• Task statement: Reproduce the stretch of the material below from the line containing "Screen dimensions: 1918x723" through the line containing "Action: click(x=466, y=484)", word for word, leaving out the pictures.

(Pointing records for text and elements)
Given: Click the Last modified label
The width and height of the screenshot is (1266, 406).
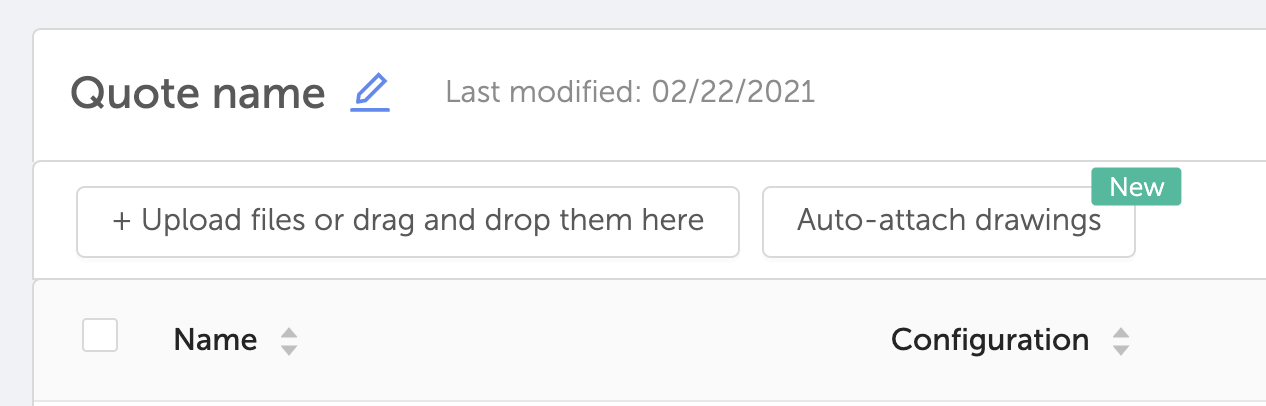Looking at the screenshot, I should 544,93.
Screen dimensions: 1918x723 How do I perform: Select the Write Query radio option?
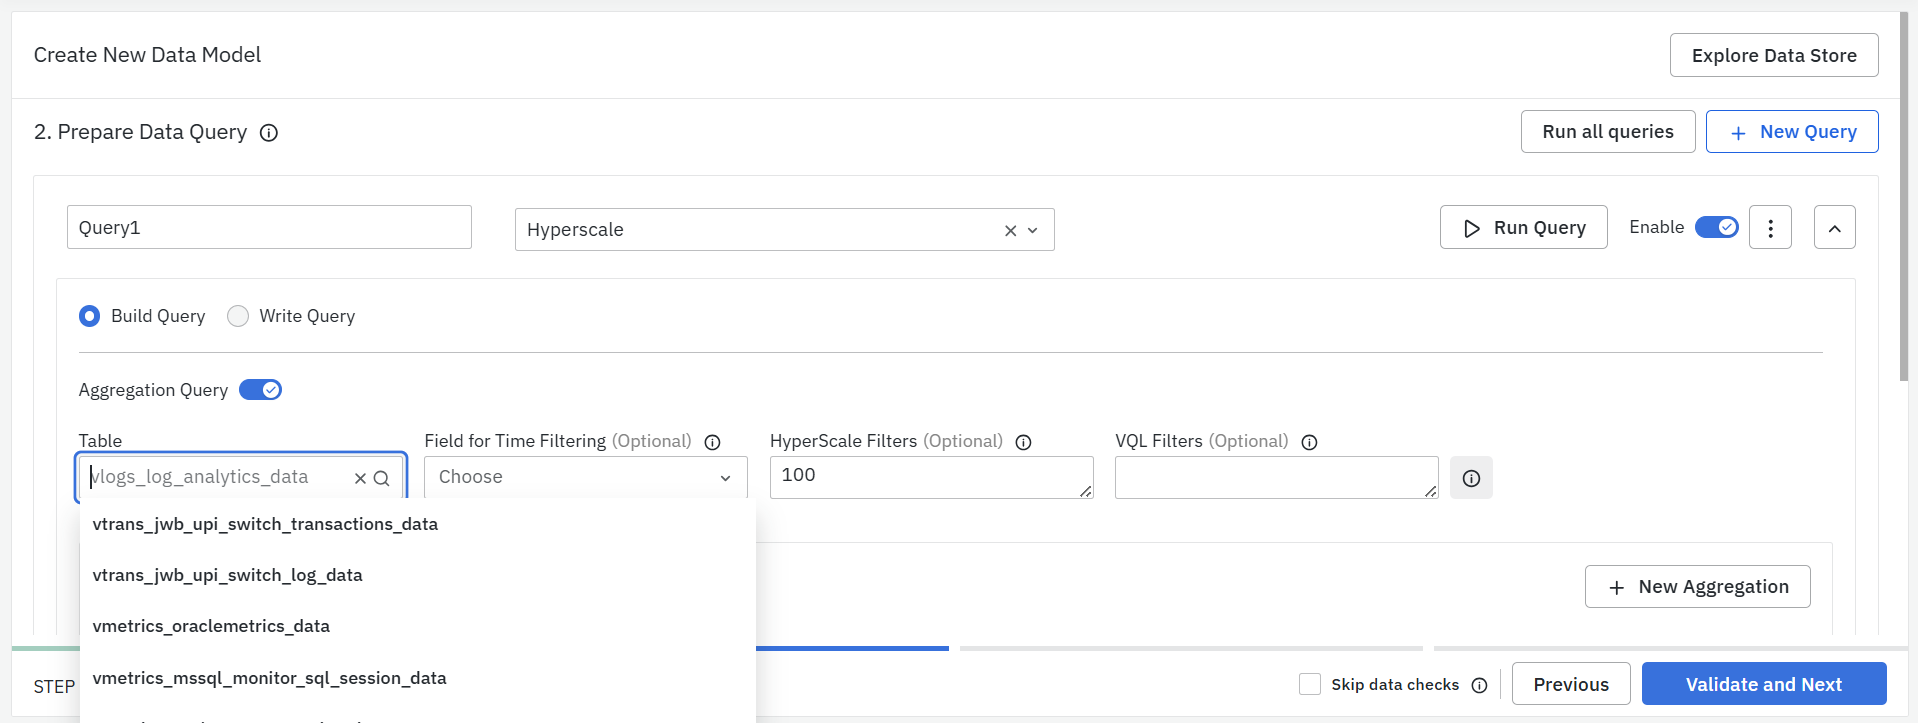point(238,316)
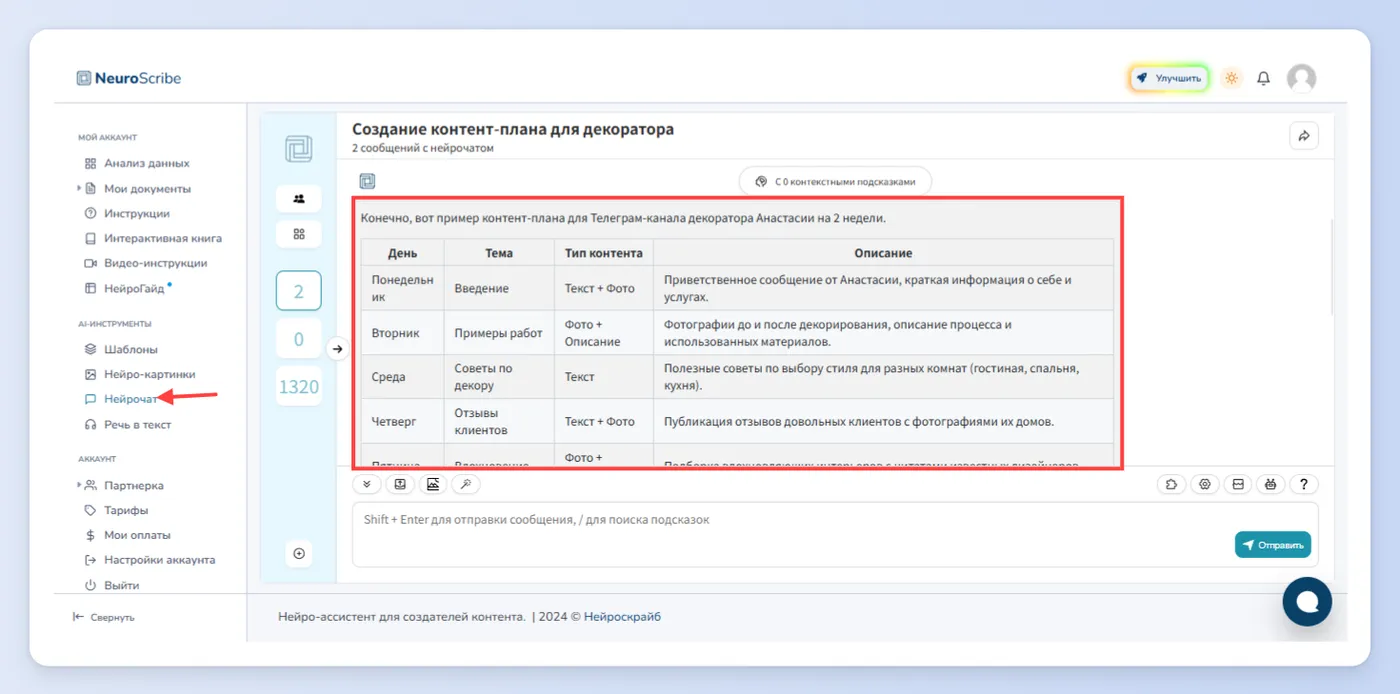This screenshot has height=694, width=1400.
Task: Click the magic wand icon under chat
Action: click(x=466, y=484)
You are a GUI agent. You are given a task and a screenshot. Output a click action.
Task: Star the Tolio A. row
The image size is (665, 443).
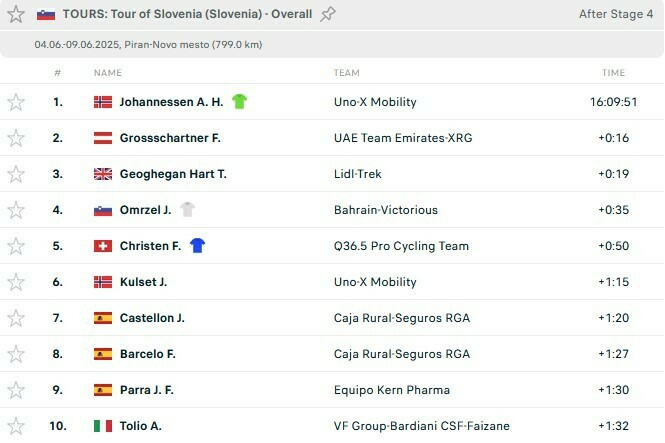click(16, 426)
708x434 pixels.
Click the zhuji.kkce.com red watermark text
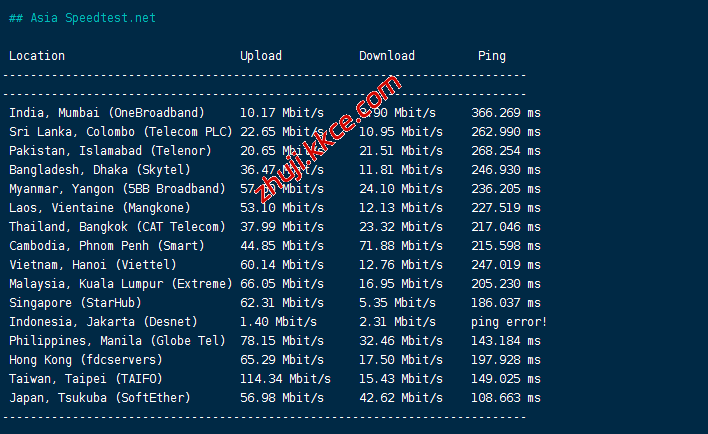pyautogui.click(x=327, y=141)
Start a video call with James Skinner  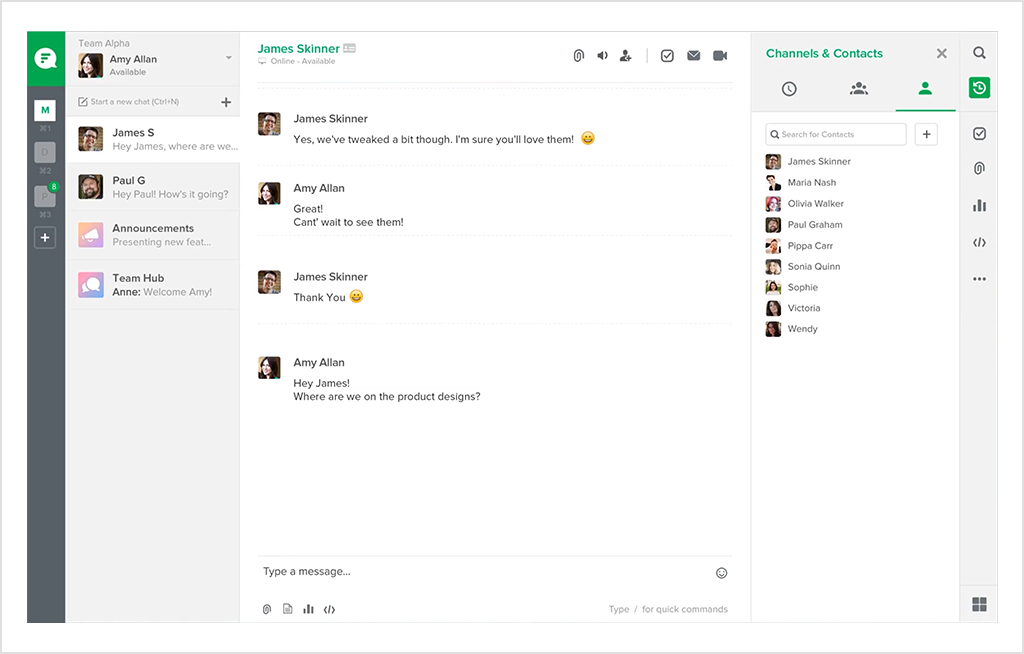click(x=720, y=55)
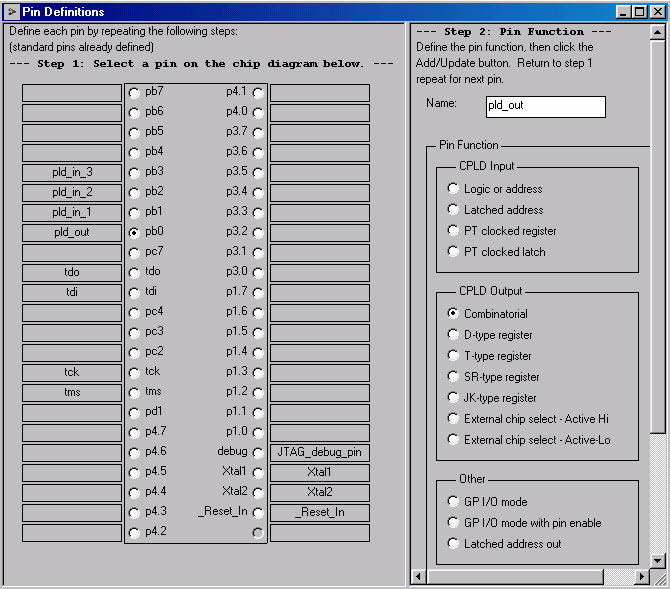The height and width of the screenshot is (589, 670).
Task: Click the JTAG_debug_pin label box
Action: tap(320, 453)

• Exercise output:
Screen dimensions: 1918x723 How do I perform: Select the Write Query radio option?
point(238,316)
This screenshot has height=694, width=1400.
Task: Click the magic wand icon under chat
Action: click(x=466, y=484)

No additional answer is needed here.